--- Data supplied Enclosed Below ---

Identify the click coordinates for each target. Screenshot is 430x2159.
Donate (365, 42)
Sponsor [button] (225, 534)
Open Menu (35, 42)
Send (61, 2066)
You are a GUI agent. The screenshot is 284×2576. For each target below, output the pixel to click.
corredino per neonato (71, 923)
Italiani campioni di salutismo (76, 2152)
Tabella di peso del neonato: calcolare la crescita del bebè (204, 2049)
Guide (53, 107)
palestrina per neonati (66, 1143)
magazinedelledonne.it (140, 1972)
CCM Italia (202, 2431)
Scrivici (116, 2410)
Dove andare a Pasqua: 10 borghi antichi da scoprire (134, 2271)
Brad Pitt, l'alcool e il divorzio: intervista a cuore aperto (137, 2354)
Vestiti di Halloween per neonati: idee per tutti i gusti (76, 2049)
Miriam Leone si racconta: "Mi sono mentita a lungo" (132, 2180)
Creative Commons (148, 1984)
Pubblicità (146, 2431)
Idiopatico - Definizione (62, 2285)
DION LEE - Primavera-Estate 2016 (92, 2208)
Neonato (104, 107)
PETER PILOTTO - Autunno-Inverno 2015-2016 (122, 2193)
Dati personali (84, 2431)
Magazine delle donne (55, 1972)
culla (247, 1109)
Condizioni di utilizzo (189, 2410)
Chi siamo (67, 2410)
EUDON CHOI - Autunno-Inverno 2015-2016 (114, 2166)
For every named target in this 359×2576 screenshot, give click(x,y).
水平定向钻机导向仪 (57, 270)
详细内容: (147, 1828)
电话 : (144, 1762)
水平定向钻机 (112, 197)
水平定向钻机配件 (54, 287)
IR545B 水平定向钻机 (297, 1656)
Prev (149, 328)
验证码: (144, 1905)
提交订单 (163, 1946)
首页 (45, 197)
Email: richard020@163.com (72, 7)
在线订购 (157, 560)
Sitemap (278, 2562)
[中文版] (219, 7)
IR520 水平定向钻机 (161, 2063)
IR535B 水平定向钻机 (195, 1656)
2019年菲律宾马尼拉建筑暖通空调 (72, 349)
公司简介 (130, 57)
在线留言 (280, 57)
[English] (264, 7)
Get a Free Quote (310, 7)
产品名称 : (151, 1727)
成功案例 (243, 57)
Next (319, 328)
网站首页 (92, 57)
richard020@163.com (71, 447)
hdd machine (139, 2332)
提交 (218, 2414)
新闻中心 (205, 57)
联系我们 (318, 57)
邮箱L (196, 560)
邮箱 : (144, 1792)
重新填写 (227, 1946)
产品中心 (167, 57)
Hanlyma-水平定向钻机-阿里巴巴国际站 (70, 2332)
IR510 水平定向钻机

--- End of Enclosed Data supplied ---

Task description >> When the word "neonati" shows up in a line of the entries, pull that line out.

Solution for this exercise >>
palestrina per neonati (66, 1143)
Vestiti di Halloween per neonati: idee per tutti i gusti (76, 2049)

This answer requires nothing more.